The ethical and societal dimensions of ruminant production are robustly addressed through the analysis of enhanced animal welfare labeling schemes for cattle, sheep, and goats in Europe [Papageorgiou et al., Contribution 9]. This contribution demonstrates that growing demands for transparency and sustainability have accelerated the development of more stringent welfare standards grounded in animal-based measures, with a strong emphasis on pasture access, comfort, environmental enrichment, and, in some cases, mother–young bonding. Such labeling systems not only reflect societal expectations but also function as strategic instruments for market differentiation and for rewarding more responsible production systems.

Finally, the review on slow-release urea technologies [Bezerra et al., Contribution 10] synthesizes essential advances in the use of non-protein nitrogen sources in small ruminants, showing that microencapsulation and other controlled-release systems can improve nitrogen-use efficiency, enhance microbial protein synthesis, reduce environmental nitrogen losses, and, under specific dietary and management conditions, improve animal performance and product quality. At the same time, the review highlights the need for greater methodological standardization, long-term evaluations, and comparative economic assessments to support large-scale adoption of these technologies.
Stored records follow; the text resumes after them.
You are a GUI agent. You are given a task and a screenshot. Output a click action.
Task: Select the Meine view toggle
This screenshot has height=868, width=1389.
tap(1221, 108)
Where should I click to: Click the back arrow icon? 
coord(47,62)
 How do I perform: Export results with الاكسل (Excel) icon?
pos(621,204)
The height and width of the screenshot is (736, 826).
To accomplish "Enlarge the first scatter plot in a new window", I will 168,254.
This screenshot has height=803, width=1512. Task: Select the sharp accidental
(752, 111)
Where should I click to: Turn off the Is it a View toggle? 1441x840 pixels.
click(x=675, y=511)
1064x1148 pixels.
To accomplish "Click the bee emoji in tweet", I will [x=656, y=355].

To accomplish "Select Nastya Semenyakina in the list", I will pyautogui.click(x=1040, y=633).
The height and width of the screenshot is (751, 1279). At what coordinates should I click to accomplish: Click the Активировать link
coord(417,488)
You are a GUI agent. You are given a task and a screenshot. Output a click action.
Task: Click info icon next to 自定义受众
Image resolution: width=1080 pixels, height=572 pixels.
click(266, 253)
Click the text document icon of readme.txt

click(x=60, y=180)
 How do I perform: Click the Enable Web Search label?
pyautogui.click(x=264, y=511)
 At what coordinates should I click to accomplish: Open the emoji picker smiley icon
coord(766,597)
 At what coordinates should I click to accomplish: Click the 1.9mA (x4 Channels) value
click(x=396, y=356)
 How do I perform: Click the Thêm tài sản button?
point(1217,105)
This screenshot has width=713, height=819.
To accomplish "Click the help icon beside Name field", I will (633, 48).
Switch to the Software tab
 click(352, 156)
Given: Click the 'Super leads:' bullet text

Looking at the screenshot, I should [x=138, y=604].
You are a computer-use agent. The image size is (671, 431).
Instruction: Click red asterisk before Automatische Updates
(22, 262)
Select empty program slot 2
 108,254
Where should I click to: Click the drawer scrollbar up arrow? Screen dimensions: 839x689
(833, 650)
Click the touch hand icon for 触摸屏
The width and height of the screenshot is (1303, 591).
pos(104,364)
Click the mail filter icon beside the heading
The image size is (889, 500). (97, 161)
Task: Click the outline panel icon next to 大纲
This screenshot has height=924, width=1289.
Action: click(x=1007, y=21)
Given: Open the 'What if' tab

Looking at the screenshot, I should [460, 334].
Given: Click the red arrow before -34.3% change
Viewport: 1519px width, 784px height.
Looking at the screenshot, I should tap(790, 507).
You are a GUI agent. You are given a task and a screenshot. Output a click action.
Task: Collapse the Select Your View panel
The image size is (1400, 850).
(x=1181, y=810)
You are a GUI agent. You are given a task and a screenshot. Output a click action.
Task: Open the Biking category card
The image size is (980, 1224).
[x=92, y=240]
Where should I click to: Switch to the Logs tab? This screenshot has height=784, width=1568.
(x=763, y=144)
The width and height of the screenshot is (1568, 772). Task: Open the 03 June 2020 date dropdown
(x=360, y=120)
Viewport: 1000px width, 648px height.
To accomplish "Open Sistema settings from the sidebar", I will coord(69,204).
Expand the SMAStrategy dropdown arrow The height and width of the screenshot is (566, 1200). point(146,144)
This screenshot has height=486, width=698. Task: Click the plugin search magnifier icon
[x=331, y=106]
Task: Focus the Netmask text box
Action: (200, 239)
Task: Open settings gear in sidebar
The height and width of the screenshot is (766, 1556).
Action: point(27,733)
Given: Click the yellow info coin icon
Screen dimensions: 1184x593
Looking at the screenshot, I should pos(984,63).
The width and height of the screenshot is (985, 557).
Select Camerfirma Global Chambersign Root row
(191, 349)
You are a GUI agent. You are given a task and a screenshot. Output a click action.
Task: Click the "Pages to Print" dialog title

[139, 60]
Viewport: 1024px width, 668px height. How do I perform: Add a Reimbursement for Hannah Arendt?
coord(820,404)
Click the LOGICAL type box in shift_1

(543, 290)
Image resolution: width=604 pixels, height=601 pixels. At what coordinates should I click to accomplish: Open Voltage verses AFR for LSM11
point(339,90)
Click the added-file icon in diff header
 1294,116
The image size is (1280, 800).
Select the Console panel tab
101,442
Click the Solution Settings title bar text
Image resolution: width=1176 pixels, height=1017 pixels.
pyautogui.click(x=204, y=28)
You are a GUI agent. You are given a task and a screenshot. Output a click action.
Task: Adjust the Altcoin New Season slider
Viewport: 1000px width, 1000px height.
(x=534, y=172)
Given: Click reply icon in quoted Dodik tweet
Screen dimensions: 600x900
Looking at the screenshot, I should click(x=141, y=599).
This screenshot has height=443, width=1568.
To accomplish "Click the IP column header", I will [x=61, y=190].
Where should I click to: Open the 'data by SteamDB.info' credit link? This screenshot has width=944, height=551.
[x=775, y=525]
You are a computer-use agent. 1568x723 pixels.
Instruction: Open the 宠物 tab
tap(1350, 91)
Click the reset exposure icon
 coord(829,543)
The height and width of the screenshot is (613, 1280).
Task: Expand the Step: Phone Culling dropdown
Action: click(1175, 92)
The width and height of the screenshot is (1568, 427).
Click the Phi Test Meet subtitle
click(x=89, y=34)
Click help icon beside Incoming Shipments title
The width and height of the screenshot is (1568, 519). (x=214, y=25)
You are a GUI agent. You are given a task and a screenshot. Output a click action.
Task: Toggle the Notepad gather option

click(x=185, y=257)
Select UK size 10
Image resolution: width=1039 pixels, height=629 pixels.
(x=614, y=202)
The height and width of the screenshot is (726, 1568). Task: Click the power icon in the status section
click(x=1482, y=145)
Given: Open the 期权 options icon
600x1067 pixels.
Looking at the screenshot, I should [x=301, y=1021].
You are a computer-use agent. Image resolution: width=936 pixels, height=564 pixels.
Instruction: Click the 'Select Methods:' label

Taken together, these studies demonstrate that the future of ruminant production depends on integrated, interdisciplinary approaches that simultaneously address biological efficiency, economic viability, animal welfare, conservation of genetic resources, and societal acceptance. The contributions in this Special Issue reinforce the central role of science in building more resilient, efficient, and sustainable production systems capable of responding to global challenges related to food security, climate change, and evolving societal demands.

3. Conclusions

The Special Issue Feature Papers of Ruminants 2024–2025 consolidate studies that advance understanding of the mechanisms influencing production efficiency, animal welfare, and the sustainability of ruminant production systems. Collectively, the contributions emphasize the value of integrated approaches that consider not only nutritional and productive variables but also technological, behavioral, and socioeconomic factors. Despite these advances, significant knowledge gaps remain, including (i) the integration of nutritional efficiency with reduced environmental impacts, for which robust predictive models are still needed to optimize diets that maximize output while minimizing emissions; (ii) improved connectivity between emerging technologies (e.g., sensors and precision livestock farming) and on-farm practices to translate data streams into operational decisions that create measurable value; and (iii) a deeper understanding of the interactions among genetics, management, and nutrition across contrasting climates and production systems.

To accelerate progress, future research should prioritize the development of feeding systems that maximize the use of resources that do not compete with the human food supply while reducing environmental losses; the application of big data analytics and artificial intelligence to improve predictions of performance and animal health; and interdisciplinary studies integrating genetics, the rumen microbiome, precision nutrition, and public policies to advance sustainable production practices at a global scale. This body of work not only brings a relevant thematic issue to a close but also opens promising avenues for investigation that may further strengthen the role of ruminants in sustainable agriculture in the twenty-first century.